In 2009, her husband was transferred to Tampa. During the family’s first three years in the area, she focused on raising their three young children.
But she missed journalism and knew she wanted to get back into it the field, taking a job as anchor/reporter with Bay News 9. “The rest has just been history here,” she said. “It was a fantastic move here, career wise.”
Since moving to Florida, she’s covered a range of stories that grabbed national attention – from the infamous Casey Anthony. Julie Schenecker and George Zimmerman trials to the Seminole Heights serial killer to the Republican National Convention to Hurricane Michael’s devastating hit to the Panhandle.
“You name any big story over the decade, and we’ve done it,” she said. “With Bay News 9, we go. If there’s a big story in the state, we’re going.”
Hurricane Michael is probably one of the more memorable stories she covered. “I was there for the duration – before, during and after,” Gregory added. “I’ve never done work like that since, as far as hurricane coverage. Calling it ‘unbelievable’ doesn’t do it justice. You just have to be there to see what it’s like. These were real stories and we got to talk to real people.”

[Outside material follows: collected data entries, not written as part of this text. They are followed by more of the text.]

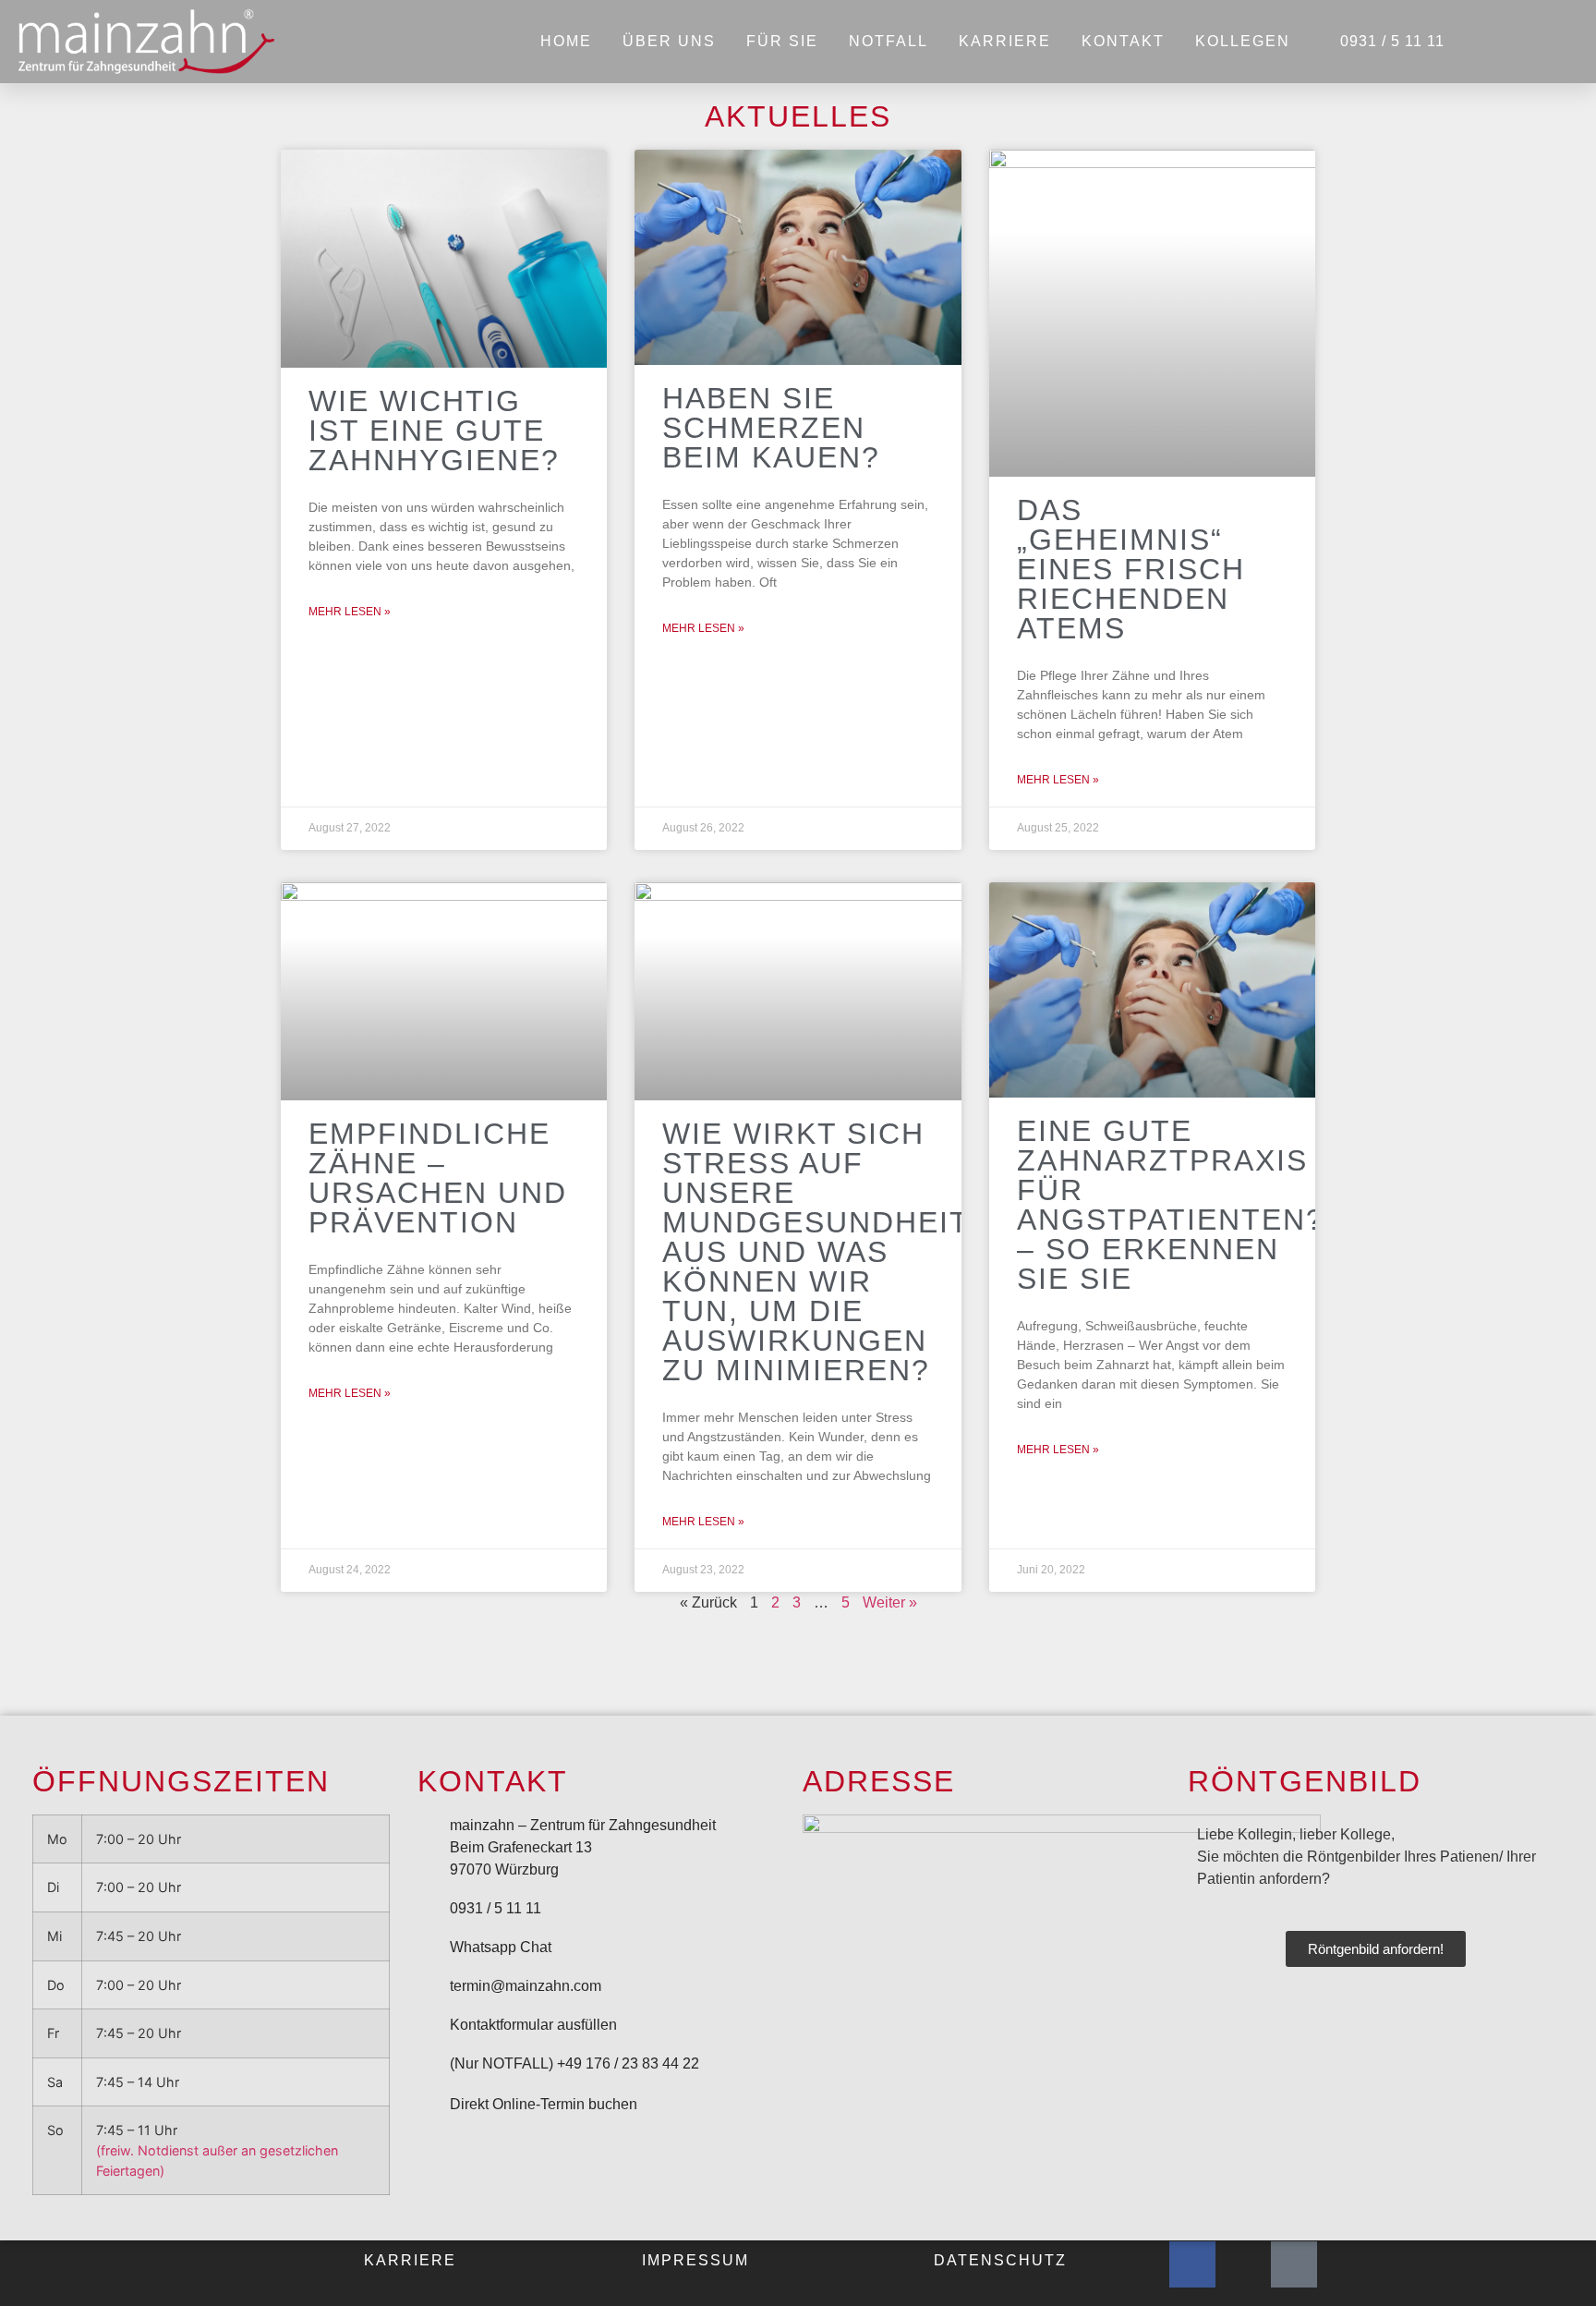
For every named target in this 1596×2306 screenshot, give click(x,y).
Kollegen (1242, 41)
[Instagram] (1243, 2264)
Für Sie (782, 41)
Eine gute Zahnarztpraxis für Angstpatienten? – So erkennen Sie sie (1170, 1204)
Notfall (888, 41)
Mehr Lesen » (349, 611)
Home (566, 41)
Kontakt (1123, 41)
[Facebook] (1192, 2264)
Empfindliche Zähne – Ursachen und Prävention (437, 1178)
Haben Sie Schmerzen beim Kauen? (771, 428)
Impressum (695, 2260)
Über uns (669, 41)
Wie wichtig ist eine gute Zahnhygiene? (434, 430)
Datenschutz (1000, 2260)
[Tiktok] (1294, 2264)
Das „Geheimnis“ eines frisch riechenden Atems (1131, 569)
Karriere (1005, 41)
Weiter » (890, 1602)
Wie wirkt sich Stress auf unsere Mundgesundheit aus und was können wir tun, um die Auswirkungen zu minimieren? (815, 1252)
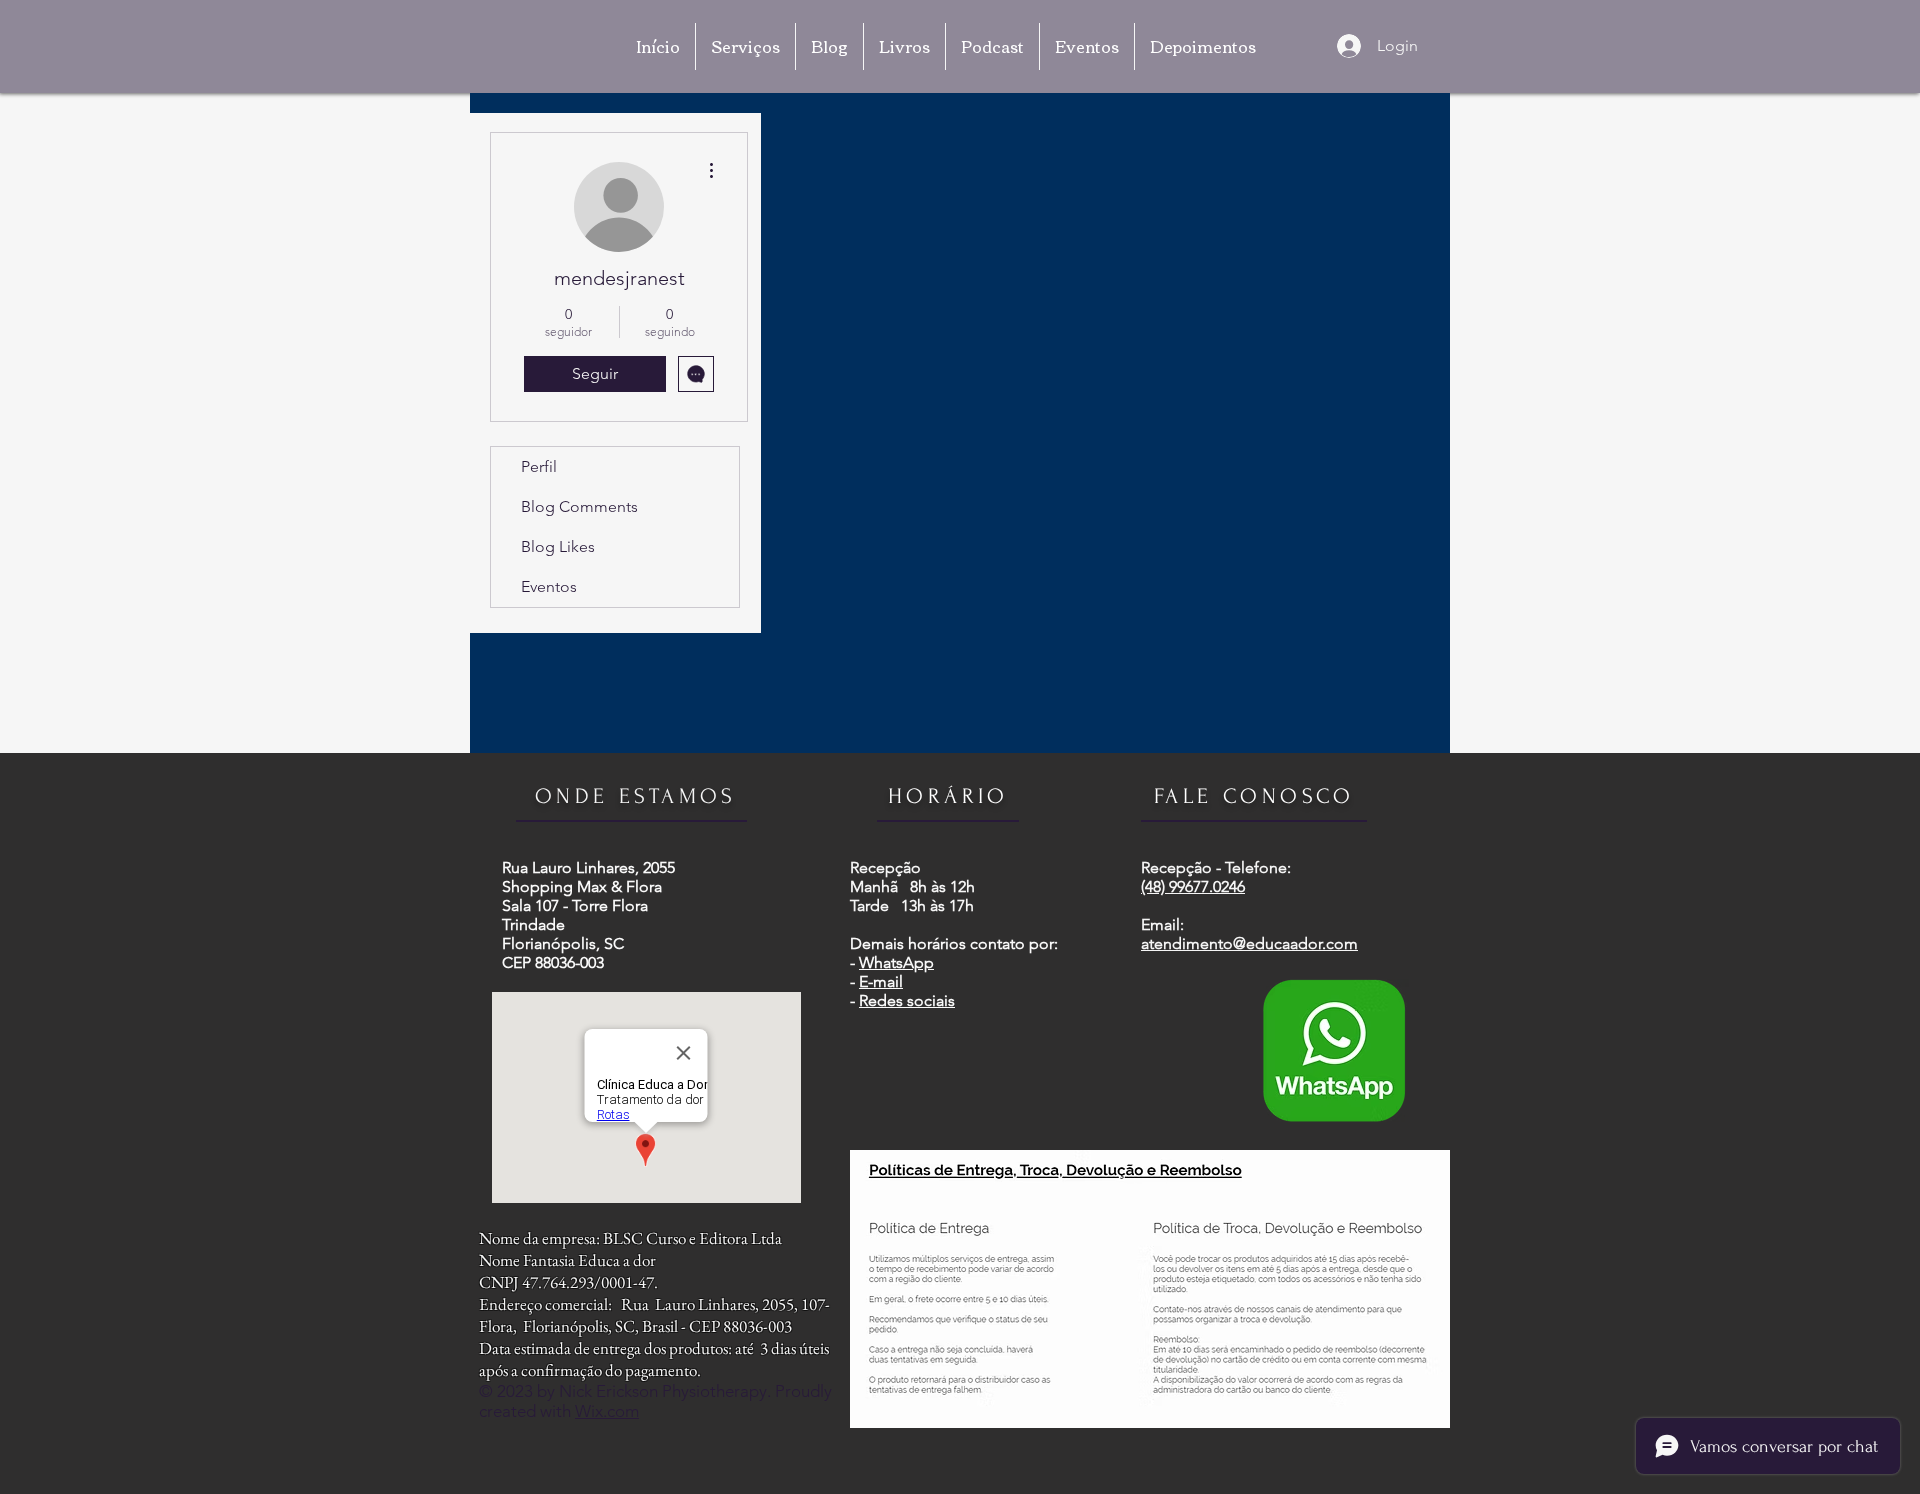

She also covered Hurricane Ian’s recent battering of the Fort Myers area. “But after the fact,” she said. “It’s about getting these stories on TV and making people understand what happened.”
Over the past decade, as she’s covered the news, she’s seen firsthand how much the region has grown – “the population and the changing of how Tampa looks and home values,” she said. “When I first came here, everything had a foreclosure sign in front of it, it seemed like. The economics…have changed drastically since I first got here. Now it’s a bigger, more bustling, more developed city.”
Even with all these changes, she still loves her work and can’t imagine being a journalist anywhere else. “There’s still that openness, that certain something you can’t quite put your finger on about covering Florida news,” she said. “Everybody seems to be coming from everywhere else. It’s a melting pot within a melting pot and everyone has a story.”